In K means clustering, data points are assigned into K groups (where K refers to the number of groups or clusters) depending on their distance from the centroid. More groups (higher value of K) would imply more specificity of the clusters and vice versa. It’s important to remember that we need to take an optimised K value to avoid overfitting or underfitting.
Source: Link
Above is an implementation of K-means clustering where we have clustered flowers based on their petal length and width. The dataset used is iris dataset which is available on the internet. We would recommend having a look at the dataset for a better understanding.
Overlapping Clustering
Sometimes It might not be possible to put a data point into one cluster. This is where Soft clustering comes in. Overlapping clustering allows sharing of data points with a degree of memberships in different clusters. A well-known example of overlapping clustering is soft k means clustering.

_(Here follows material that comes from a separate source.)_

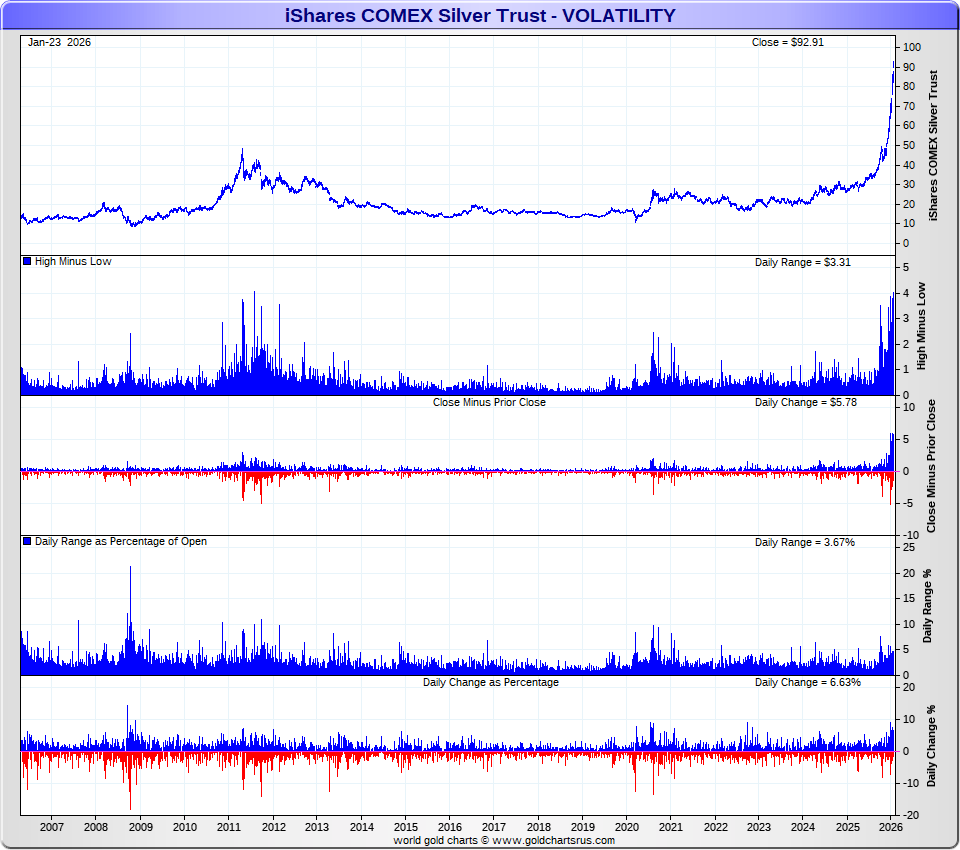Click the rotated Daily Range % axis title

(930, 605)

Source - www.TowardsDataScience.com)
The above graphs show how Soft k-means differs from conventional or Hard k-means in clustering methods.
Hierarchical Clustering
Hierarchical Clustering can be classified into two ways:-
- Agglomerative Clustering:- It’s a bottom-up approach of clustering the data points. Have a look at the figure below for a better understanding.
In Agglomerative Clustering, we start from individual data points, steadily building clusters (iterative clustering) in a hierarchical manner until all the data points in the data set are a part of one single cluster.
The tree-like structure depicting the hierarchy is known as a dendrogram.
These clusterings are done on the basis of similarity between the data points. Various methods are employed to gauge these similarities, like ward’s linkage, average linkage, complete linkage, and single linkage.
- Divisive Clustering: Divisive Clustering is a top-down approach, polar opposite of Agglomerative Clustering. In this case, we start from a single cluster consisting of all the data points, dividing them into smaller clusters for granularity of data patterns. Divisive Clustering isn’t commonly preferred over agglomerative clustering.
Probabilistic Clustering
Probabilistic Clustering assigns data points with a probability of belonging to certain distribution. It differs from hard clustering in a way that it doesn’t assign every data point to a certain cluster with absolute certainty. This way it’s more flexible with its clustering methods. Gaussian Method Model is the most popular technique to implement probabilistic clustering. GMMs determine in which distribution a data point belongs.